Copy the rows from the line with "Where should I click to: Click" to the line with "Looking at the screenshot, I should (446, 314).", both included, without changing a character.

[Entries on target coordinates]
##########
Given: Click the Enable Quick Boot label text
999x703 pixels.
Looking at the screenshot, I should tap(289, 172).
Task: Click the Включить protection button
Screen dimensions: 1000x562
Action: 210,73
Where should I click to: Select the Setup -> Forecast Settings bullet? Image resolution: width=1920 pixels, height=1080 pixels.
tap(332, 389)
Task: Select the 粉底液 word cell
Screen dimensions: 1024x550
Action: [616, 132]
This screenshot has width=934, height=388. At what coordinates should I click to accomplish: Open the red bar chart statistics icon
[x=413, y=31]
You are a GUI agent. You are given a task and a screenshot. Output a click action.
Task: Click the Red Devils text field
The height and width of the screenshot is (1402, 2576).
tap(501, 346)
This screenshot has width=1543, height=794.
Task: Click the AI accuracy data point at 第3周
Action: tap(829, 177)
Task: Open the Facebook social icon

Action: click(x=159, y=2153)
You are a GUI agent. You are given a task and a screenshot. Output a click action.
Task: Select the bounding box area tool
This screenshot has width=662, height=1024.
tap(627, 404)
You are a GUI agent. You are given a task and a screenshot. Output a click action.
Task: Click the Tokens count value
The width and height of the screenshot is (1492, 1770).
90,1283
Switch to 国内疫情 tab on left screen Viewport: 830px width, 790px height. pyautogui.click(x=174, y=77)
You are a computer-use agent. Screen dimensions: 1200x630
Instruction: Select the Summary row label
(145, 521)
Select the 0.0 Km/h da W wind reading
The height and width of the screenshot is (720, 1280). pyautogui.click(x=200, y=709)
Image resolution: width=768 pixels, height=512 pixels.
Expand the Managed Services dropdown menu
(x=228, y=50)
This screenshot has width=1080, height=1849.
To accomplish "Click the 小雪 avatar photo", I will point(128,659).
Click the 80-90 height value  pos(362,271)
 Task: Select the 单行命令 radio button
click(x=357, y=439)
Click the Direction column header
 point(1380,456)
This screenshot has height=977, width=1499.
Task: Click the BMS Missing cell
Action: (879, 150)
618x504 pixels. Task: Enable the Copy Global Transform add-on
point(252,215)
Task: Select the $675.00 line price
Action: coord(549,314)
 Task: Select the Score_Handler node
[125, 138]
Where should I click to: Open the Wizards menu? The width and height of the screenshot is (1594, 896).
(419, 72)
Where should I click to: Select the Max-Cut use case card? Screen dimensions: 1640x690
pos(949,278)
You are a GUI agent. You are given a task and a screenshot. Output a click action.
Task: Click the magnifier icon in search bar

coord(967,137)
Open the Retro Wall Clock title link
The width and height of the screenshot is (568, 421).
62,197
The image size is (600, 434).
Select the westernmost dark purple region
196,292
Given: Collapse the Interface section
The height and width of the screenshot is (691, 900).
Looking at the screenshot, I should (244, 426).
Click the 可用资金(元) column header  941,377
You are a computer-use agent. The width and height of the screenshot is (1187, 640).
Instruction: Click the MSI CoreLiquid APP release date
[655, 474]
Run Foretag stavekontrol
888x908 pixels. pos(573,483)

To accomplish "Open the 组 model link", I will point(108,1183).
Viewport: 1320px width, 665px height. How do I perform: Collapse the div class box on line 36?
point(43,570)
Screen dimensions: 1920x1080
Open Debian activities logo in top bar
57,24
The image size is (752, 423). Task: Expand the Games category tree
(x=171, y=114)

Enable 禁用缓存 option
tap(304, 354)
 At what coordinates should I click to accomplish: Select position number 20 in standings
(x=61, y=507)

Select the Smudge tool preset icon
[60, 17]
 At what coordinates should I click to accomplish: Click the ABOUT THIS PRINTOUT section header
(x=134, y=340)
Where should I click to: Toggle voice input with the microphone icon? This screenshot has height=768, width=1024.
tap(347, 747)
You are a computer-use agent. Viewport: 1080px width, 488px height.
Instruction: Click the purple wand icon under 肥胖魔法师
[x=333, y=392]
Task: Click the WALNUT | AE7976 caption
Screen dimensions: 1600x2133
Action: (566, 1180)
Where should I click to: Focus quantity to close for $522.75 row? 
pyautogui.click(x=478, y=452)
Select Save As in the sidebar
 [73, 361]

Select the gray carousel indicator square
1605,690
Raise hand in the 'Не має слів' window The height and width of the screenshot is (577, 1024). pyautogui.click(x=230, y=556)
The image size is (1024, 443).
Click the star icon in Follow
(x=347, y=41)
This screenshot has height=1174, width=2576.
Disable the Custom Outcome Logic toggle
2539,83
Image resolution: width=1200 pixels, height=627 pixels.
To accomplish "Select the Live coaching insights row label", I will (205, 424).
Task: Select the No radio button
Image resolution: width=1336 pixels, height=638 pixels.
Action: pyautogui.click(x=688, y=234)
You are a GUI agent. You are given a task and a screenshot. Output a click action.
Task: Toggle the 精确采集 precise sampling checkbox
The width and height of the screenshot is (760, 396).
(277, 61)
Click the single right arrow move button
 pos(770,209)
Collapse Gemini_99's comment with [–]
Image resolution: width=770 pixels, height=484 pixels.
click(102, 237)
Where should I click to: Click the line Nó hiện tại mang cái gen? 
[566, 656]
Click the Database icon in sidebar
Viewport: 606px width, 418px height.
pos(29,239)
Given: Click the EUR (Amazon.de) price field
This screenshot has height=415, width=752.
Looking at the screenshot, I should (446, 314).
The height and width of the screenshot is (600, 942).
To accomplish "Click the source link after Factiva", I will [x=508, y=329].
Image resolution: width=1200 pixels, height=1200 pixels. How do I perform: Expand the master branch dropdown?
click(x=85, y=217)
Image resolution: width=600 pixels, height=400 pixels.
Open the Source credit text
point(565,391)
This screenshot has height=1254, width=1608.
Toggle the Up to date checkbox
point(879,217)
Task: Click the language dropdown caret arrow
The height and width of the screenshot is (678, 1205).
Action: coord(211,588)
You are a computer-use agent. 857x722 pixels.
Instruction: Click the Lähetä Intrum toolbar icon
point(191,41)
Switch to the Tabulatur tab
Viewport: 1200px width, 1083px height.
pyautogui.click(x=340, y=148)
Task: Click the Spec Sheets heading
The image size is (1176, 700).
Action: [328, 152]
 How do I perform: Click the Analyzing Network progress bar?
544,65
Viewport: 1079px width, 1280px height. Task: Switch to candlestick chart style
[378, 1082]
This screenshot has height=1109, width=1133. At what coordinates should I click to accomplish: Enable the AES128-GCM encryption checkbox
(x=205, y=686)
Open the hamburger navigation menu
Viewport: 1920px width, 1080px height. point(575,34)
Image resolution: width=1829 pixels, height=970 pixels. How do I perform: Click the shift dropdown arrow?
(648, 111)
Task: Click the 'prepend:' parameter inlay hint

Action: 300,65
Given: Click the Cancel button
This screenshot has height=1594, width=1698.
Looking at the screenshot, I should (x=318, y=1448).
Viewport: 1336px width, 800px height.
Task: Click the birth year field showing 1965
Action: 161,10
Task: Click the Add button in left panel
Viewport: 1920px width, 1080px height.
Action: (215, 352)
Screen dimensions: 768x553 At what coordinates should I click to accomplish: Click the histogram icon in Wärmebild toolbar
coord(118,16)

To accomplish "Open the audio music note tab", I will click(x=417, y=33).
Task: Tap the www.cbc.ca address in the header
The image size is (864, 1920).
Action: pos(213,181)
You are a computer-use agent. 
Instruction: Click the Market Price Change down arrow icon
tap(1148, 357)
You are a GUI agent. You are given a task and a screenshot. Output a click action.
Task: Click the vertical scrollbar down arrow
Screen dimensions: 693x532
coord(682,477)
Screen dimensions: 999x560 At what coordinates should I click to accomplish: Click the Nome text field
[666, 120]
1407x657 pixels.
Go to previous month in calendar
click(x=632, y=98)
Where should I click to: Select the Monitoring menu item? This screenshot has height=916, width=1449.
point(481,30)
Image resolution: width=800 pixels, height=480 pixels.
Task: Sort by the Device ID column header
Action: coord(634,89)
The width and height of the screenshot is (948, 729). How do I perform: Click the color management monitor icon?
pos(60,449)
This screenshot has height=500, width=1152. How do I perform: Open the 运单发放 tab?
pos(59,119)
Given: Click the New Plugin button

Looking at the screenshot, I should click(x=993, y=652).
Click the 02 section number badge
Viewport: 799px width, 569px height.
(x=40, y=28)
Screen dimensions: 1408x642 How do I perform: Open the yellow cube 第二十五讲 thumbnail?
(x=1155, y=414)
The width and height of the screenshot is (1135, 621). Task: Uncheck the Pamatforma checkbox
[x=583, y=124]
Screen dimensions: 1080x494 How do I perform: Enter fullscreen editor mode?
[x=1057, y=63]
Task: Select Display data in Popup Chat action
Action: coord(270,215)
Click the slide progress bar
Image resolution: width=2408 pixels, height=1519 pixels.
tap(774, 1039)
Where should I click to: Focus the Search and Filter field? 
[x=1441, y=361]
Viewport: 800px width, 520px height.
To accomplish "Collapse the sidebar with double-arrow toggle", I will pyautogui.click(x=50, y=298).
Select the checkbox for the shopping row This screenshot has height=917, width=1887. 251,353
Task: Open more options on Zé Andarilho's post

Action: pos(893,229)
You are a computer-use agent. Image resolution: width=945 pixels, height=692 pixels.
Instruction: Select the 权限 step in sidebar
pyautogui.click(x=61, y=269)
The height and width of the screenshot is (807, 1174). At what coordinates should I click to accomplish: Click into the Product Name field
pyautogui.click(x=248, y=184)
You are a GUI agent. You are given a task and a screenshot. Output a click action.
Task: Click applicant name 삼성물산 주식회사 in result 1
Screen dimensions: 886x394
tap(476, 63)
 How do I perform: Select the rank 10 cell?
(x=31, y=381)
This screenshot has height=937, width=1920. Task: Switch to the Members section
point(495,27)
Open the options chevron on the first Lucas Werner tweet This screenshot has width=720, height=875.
##########
▸ **Solution below**
Where should I click to: Click the line Nó hiện tại mang cái gen? 
[566, 656]
Click the Database icon in sidebar
Viewport: 606px width, 418px height.
pos(29,239)
Given: Click the EUR (Amazon.de) price field
This screenshot has height=415, width=752.
Looking at the screenshot, I should (446, 314).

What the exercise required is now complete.